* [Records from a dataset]
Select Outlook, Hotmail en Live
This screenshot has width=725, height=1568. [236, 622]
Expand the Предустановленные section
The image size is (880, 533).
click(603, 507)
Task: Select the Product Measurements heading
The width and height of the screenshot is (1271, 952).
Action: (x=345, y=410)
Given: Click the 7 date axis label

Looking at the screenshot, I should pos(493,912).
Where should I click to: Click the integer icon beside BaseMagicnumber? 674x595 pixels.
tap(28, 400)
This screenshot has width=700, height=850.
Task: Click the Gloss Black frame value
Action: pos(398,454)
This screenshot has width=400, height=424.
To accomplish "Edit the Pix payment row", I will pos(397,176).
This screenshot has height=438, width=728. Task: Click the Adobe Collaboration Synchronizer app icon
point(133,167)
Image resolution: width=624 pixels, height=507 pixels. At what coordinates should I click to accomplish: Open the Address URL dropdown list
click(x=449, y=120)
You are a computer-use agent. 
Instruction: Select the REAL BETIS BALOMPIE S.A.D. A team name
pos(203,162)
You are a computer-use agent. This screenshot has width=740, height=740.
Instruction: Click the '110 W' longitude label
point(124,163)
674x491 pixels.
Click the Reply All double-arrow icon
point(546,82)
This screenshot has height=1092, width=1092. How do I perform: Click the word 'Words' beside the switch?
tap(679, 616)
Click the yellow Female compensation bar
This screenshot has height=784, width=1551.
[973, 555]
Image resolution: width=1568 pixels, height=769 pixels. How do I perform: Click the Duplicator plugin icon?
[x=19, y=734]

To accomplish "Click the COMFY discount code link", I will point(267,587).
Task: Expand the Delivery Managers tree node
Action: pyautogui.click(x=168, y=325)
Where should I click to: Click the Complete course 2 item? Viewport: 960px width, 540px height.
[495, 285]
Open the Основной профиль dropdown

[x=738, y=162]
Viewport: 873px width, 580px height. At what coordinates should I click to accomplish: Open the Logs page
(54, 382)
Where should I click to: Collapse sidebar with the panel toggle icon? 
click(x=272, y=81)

* [WHAT THE EXERCISE ASKS] Please say how many lines in the entries hold the string "computer". Give only the number.

* [EXERCISE RESULT] 2